Data records:

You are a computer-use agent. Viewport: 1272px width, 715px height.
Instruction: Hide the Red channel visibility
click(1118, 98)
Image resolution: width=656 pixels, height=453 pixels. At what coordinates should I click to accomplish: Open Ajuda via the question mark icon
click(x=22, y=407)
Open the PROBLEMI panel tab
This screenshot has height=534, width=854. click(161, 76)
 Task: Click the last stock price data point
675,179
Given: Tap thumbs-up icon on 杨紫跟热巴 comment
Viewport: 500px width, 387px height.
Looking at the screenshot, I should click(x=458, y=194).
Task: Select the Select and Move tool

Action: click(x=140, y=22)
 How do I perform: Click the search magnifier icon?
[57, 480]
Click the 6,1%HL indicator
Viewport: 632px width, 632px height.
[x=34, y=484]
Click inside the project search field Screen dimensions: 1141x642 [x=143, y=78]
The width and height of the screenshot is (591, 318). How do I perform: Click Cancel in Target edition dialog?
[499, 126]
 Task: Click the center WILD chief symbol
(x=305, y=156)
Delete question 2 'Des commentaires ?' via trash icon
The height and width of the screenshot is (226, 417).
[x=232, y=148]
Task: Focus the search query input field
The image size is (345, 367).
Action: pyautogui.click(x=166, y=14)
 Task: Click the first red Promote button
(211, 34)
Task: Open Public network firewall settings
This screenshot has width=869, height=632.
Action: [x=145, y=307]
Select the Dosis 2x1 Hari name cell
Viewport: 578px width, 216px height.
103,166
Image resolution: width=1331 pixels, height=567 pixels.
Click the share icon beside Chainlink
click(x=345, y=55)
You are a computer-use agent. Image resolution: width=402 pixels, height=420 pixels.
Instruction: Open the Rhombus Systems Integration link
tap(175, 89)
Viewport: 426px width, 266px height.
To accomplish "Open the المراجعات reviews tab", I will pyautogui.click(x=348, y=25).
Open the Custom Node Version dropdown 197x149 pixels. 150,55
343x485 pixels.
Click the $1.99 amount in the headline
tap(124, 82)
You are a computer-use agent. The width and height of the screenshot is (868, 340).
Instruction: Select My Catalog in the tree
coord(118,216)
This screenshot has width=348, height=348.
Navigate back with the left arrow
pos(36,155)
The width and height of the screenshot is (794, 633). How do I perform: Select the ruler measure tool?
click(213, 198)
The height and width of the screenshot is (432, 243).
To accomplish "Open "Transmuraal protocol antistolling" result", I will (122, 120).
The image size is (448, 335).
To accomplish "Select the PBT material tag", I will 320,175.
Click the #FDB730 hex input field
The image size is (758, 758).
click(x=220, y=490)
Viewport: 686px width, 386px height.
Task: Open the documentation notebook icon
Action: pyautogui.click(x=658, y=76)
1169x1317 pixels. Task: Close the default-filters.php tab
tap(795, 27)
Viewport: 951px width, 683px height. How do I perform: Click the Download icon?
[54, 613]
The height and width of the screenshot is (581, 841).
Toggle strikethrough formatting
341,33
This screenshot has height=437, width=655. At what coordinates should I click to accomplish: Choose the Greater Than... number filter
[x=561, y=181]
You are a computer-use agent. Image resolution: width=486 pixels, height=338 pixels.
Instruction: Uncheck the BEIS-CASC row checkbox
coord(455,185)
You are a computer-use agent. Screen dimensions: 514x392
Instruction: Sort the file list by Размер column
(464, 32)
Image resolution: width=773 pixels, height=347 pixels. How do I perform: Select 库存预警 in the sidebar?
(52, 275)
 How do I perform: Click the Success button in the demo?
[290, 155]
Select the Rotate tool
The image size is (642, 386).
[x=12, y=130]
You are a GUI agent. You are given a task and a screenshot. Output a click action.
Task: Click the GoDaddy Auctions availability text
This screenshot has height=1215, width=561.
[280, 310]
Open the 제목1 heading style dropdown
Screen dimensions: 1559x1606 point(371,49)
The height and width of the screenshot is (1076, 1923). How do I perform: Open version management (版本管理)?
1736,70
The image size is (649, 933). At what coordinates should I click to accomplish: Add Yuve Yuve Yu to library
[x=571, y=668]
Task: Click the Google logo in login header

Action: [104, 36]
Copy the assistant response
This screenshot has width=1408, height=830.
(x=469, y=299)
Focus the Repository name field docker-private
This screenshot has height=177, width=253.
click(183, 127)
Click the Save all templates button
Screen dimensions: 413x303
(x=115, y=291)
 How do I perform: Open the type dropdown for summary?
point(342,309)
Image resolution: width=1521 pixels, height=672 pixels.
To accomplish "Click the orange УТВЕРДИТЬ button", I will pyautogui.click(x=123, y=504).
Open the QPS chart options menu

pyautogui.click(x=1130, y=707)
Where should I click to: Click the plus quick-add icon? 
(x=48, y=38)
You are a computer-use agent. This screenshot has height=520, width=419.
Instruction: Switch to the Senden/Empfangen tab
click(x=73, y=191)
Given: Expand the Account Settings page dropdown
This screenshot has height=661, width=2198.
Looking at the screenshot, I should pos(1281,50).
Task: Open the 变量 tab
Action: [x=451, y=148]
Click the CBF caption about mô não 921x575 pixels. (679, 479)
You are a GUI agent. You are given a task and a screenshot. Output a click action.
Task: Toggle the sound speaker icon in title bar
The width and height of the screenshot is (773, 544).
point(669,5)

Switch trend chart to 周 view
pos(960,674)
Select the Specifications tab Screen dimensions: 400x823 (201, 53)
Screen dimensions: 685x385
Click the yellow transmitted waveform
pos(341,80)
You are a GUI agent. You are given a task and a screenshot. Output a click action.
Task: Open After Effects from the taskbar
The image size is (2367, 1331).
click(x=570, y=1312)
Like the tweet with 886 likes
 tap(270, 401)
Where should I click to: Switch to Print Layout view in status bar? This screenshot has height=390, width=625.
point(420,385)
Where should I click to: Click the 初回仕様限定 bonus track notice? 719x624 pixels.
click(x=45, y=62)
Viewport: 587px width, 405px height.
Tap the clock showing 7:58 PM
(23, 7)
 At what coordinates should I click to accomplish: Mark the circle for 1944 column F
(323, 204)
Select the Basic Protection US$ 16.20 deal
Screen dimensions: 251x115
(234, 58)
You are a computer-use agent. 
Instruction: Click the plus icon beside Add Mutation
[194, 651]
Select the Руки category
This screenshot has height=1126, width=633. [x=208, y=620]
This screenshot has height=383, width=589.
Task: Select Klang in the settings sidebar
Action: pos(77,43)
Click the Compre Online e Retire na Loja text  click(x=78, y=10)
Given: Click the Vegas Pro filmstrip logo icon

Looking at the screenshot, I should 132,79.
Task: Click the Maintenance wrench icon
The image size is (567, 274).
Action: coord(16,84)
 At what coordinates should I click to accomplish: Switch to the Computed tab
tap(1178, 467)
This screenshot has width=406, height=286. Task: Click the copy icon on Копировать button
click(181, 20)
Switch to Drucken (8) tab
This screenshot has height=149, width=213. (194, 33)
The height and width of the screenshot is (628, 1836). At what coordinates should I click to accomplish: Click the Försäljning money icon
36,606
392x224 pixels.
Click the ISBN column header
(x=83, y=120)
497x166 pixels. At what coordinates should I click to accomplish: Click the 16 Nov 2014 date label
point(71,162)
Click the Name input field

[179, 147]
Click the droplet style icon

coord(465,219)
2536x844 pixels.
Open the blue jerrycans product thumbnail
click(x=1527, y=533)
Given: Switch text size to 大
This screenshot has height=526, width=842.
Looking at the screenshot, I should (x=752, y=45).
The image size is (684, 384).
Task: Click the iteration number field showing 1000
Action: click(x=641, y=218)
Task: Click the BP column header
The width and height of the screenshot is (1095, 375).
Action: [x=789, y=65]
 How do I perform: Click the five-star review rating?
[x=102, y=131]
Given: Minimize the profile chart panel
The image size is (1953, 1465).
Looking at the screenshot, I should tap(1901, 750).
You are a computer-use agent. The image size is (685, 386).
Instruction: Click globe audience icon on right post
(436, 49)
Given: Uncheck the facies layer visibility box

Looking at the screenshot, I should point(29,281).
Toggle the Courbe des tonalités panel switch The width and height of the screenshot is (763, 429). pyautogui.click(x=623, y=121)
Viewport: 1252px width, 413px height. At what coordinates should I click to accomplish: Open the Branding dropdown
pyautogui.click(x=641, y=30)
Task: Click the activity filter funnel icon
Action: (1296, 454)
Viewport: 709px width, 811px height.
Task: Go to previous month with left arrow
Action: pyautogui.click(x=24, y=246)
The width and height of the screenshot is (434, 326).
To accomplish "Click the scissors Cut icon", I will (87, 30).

Set task:
Copy out every line of the items above that contains the string "field". Match it case-sensitively.

Finished exercise:
Click inside the project search field Screen dimensions: 1141x642 [x=143, y=78]
Task: Focus the search query input field
Click the #FDB730 hex input field
Focus the Repository name field docker-private
Click the Name input field
Task: Click the iteration number field showing 1000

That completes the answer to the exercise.